AGS supplies a 36-inch Graphtec scanner that has been tweaked to handle paper as low as 29gsm so that even PILs can be handled. Scanning the first saleable sheet and comparing it with the customer-approved PDF is crucial. Kamat explains, “If there is any error in the print set-up, such as the wrong plates being used, it will go unnoticed unless the operator spots it.” The Tec4Check loads the signed-off PDF and uses this to check the first scanned sheet, so it does not rely on the operator’s observation.”
If there’s a heavy colour in the artwork, the pixel density in the area will be high, so in the case of shade variation, there will be lesser number of pixels and the software will identify a deviation, now it is up to the operator to accept it or reject the deviation as an error.
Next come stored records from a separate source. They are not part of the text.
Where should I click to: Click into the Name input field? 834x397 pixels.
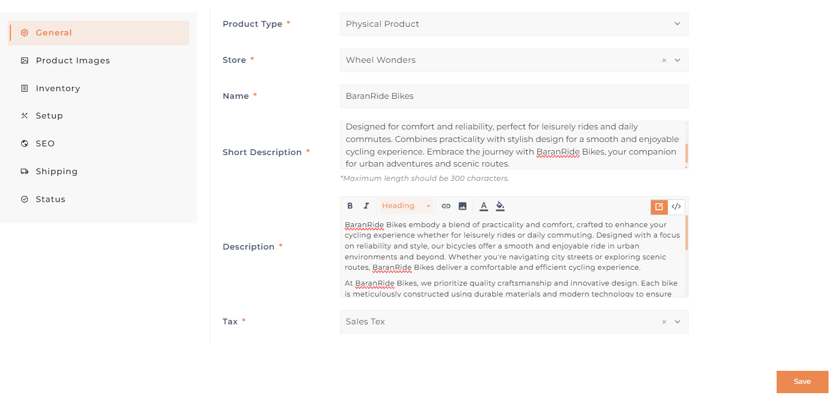514,96
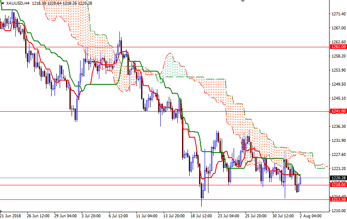Click the 13 Jul 20:00 time axis label
347x219 pixels.
click(175, 215)
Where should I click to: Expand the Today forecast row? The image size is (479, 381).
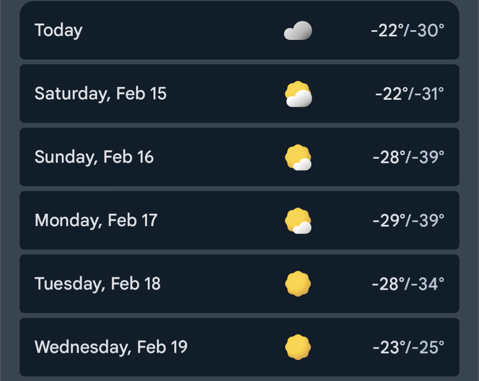click(x=177, y=31)
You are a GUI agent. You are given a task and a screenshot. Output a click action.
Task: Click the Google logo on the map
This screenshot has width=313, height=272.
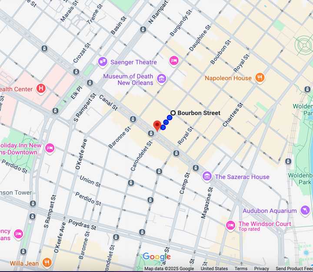point(157,257)
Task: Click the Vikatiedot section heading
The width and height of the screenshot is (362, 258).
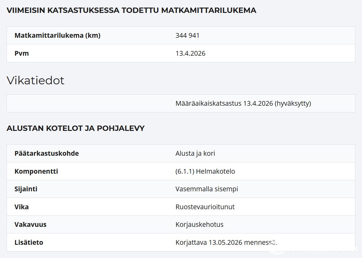Action: (36, 81)
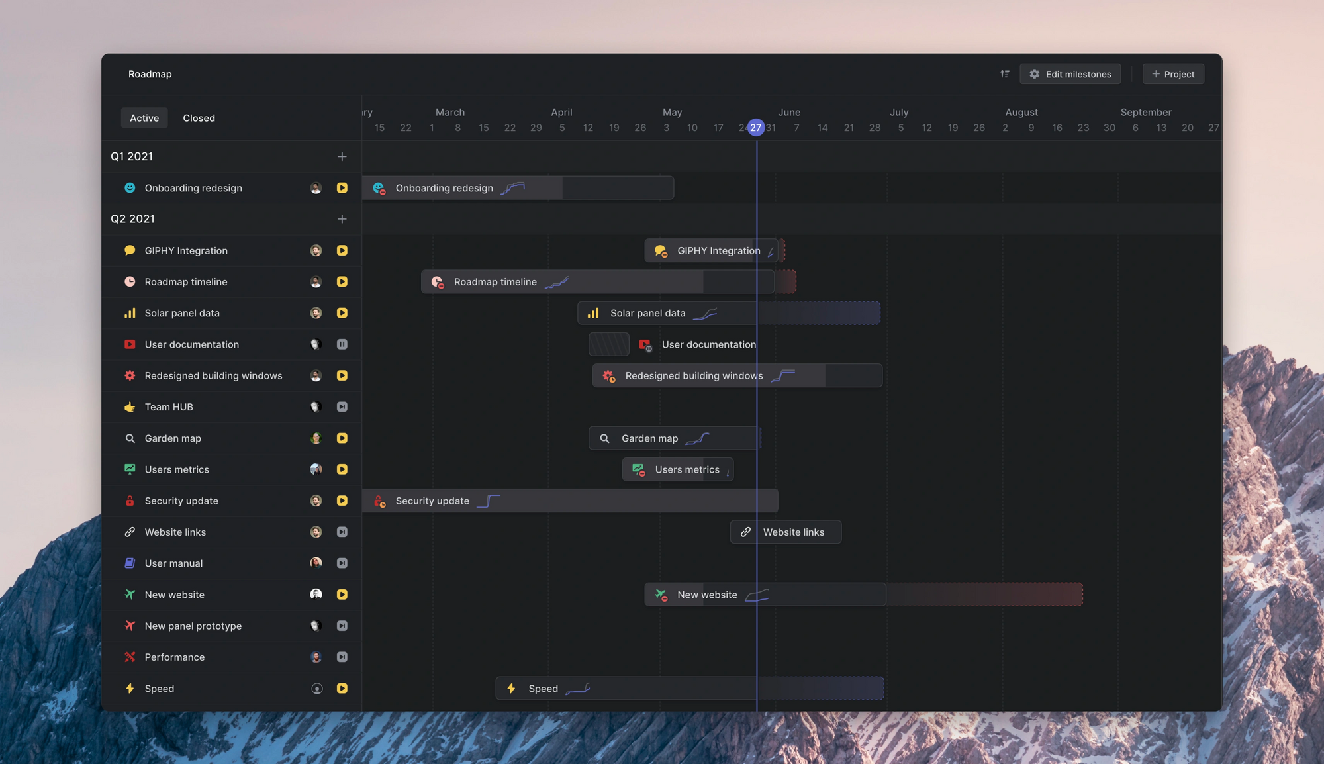Expand Q1 2021 section with plus button
Image resolution: width=1324 pixels, height=764 pixels.
coord(342,156)
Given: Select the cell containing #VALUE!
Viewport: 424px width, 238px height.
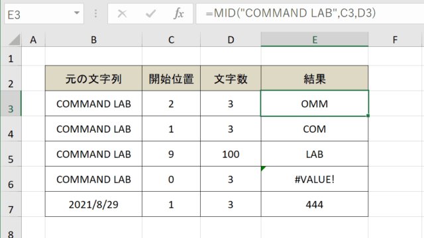Looking at the screenshot, I should 315,179.
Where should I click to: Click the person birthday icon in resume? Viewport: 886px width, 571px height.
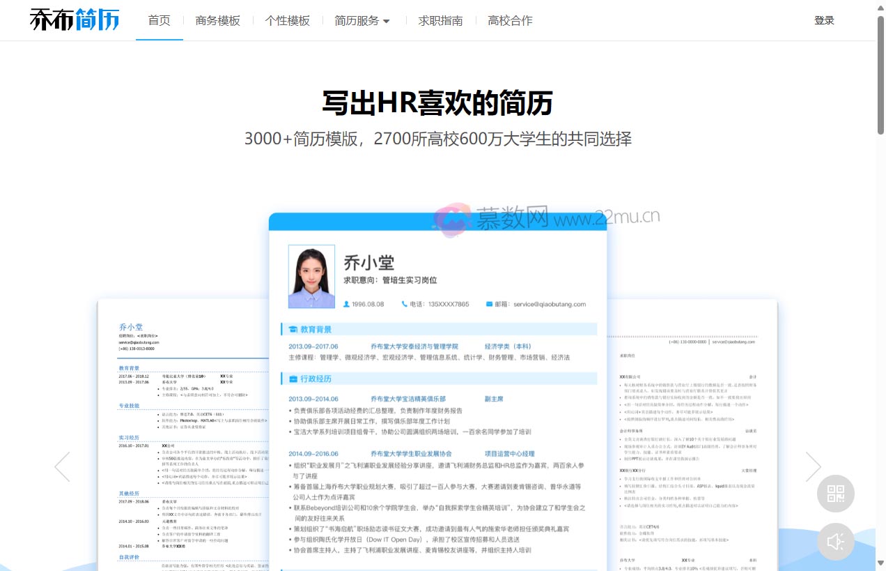[347, 304]
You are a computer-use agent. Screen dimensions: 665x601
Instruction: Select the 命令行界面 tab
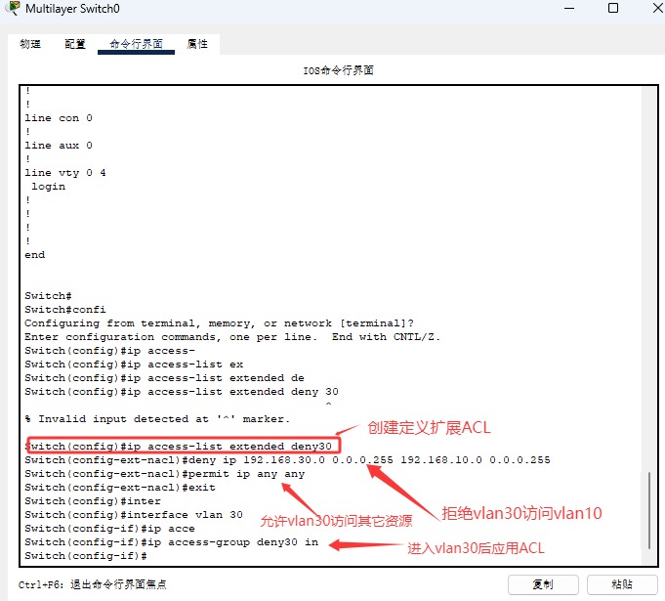136,44
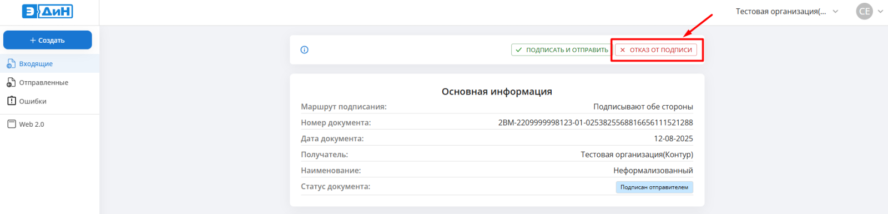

Therefore, running the software is the easy part, as Kamat says, the effectiveness of the software lies in how the operator analyses the deviations detected by the software and then takes corrective action.
The efficiency of such proof checking software is put to test while inspecting a lock-bottom carton job. “What Tec4Check does best is it has the capability to accept multiple reference artworks. So when you impose a lock bottom carton on a sheet you can input two references one for each carton in the lock bottom pair and provide the number of ups for the two. The software automatically determines which up to be compared to which reference,” simplifies Kamat.
Such a feature comes handy especially while ganging multiple jobs on one sheet. “Five different jobs on one sheet can be easily checked with five different references,” says Kamat.
Another stand-out feature probably unique to Tec4Check is of rectifying repeated errors in one go. “If you click on the first up and the software highlights an error and if that error is being repeated in the other ups, there is an option which says ‘show related’, wherein you can group all the similar errors and make a decision in one go,” says Kamat.
The Tec4Check can be installed as standalone software on a local computer or it can be set up as server-client architecture. Kamat prefers a client-server architecture to be an efficient choice for the users. What it brings to the table is, a flexible integration into existing workflows to rapidly respond to optimise work processes. It also enables the department head to monitor the jobs at different locations, if that is the case. “Almost every installation of Tec4Check has been a server-client system. That is because the print firms who opt for Tec4Check also understand the effectiveness of client-server architecture,” says Kamat.
“Every action and communication with the server is logged including the user and client and can be found in the report. The detailed report of accepted and rejected changes can also be generated and submitted to the customer as a quality control measure.”
To sum it up, with Tec4Check quality control happens at the point where deviations occur. Thus, time, as well as costs, can be saved and the chance of human errors is eliminated. Plus all this can be demonstrated to your customer and document for them.
With so much of a brand’s reputation resting on the information on-pack, brand owners can’t afford to have mistakes creeping in – and, therefore, neither can packaging converters.